▸ **Exercise requirements**
Please return only the lines from the one showing "Given: Tap the Mkt Cap info icon" to the end of the entries, keeping both ends and dropping every picture.

▸ **The data**

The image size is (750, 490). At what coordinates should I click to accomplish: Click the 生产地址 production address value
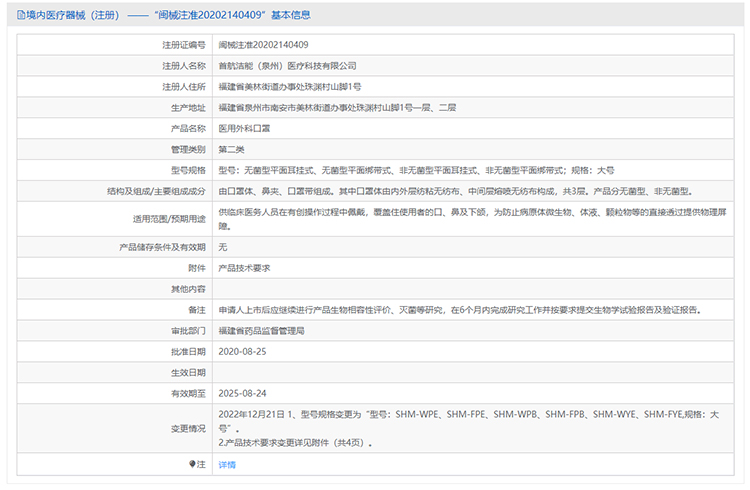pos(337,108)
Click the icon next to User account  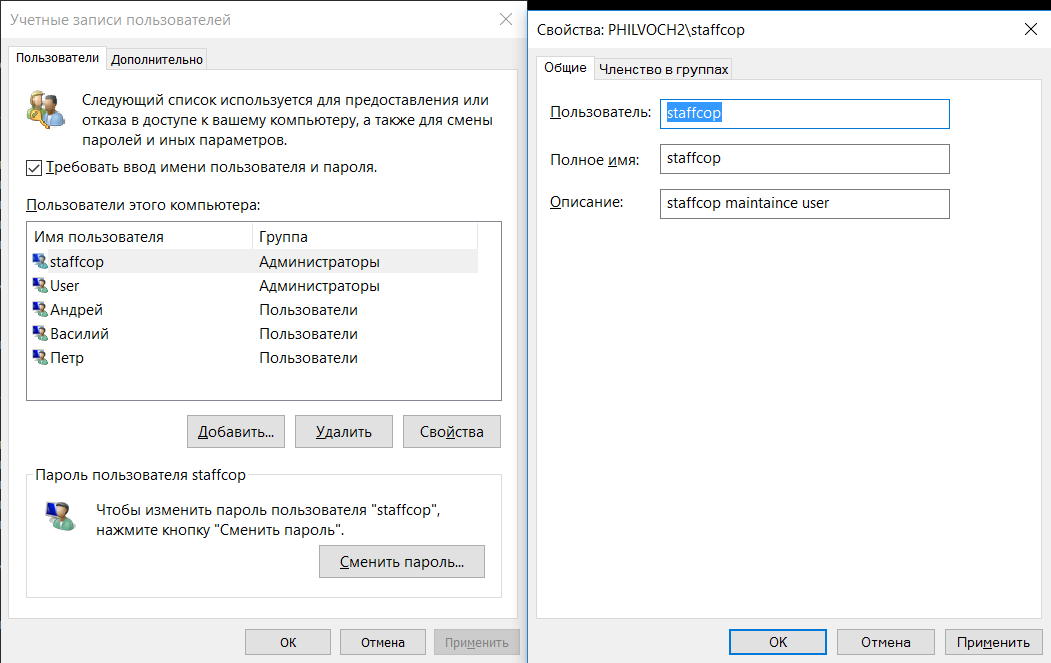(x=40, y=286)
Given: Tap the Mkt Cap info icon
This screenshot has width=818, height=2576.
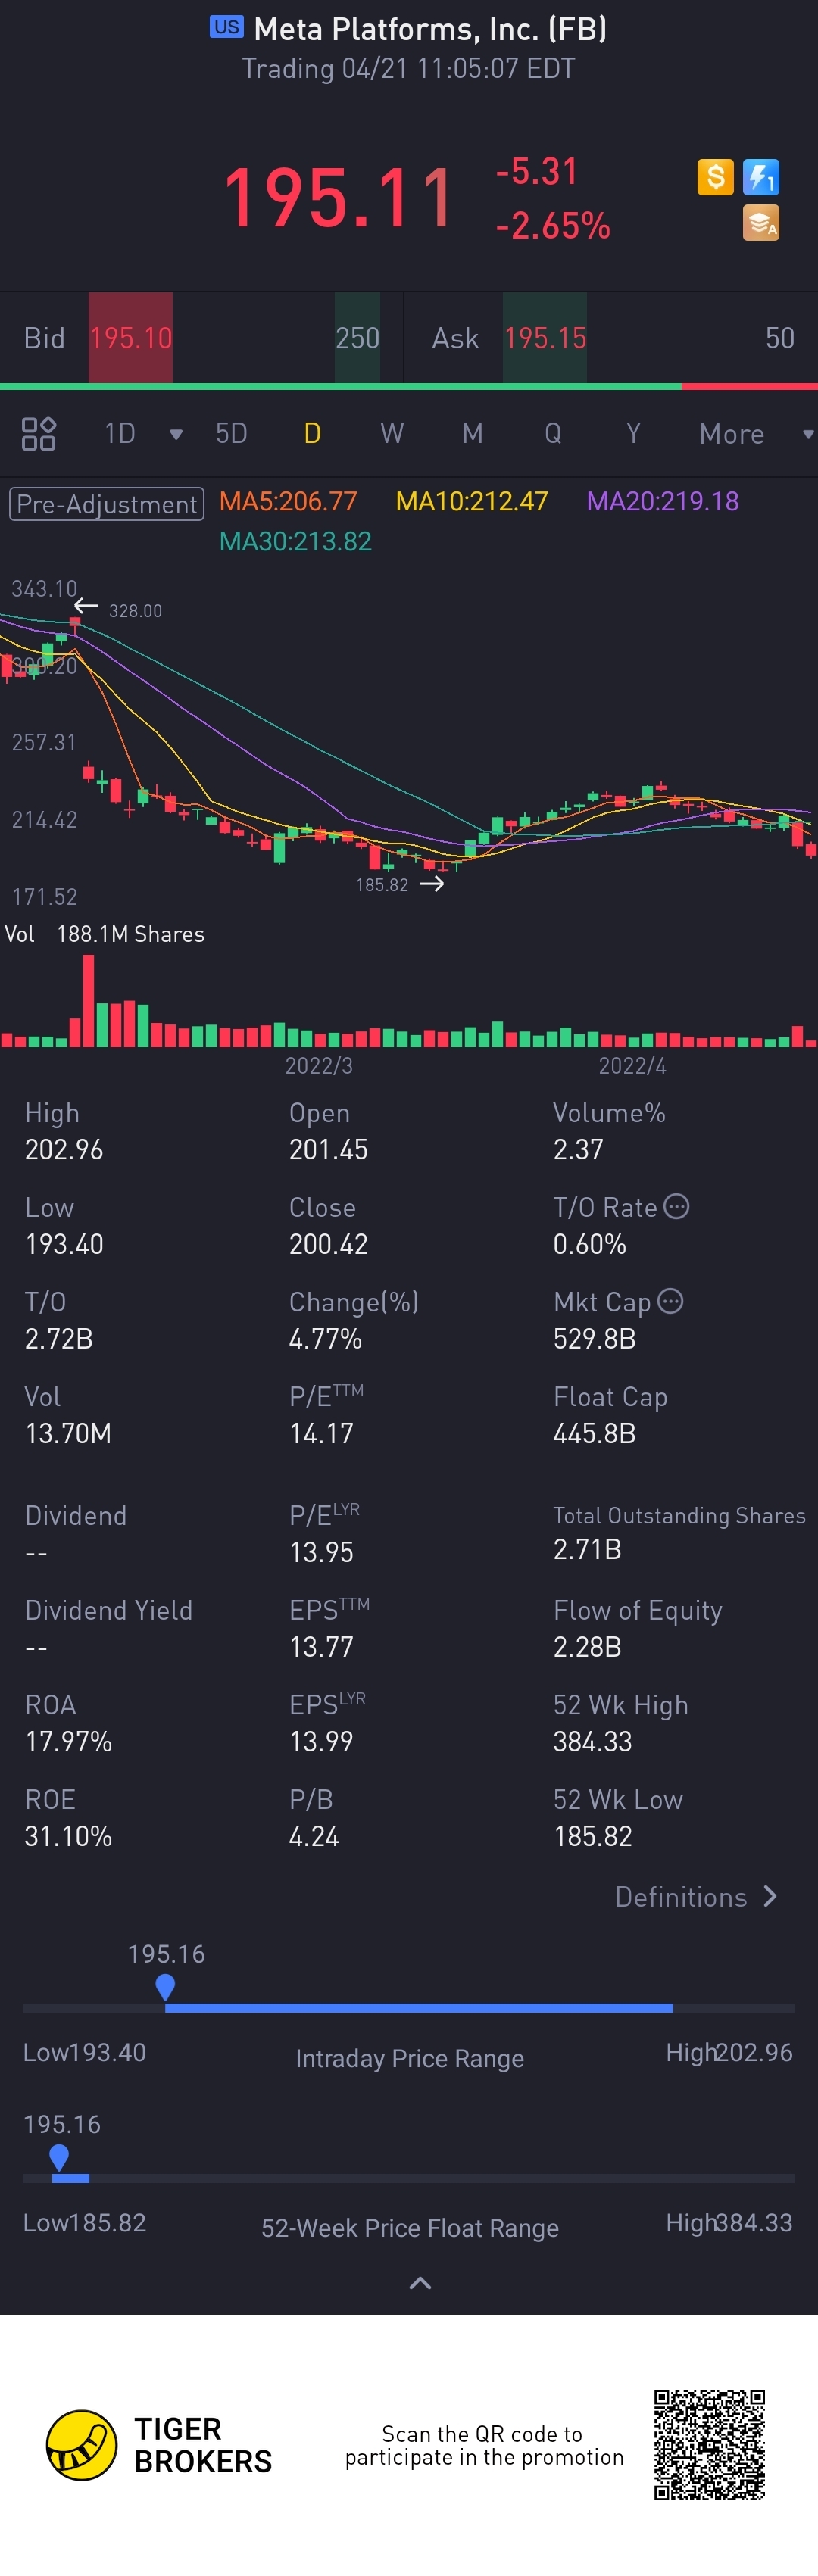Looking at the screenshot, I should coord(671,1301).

▸ **Exercise answer**
Given: Tap the Mkt Cap info icon
This screenshot has width=818, height=2576.
Looking at the screenshot, I should coord(671,1301).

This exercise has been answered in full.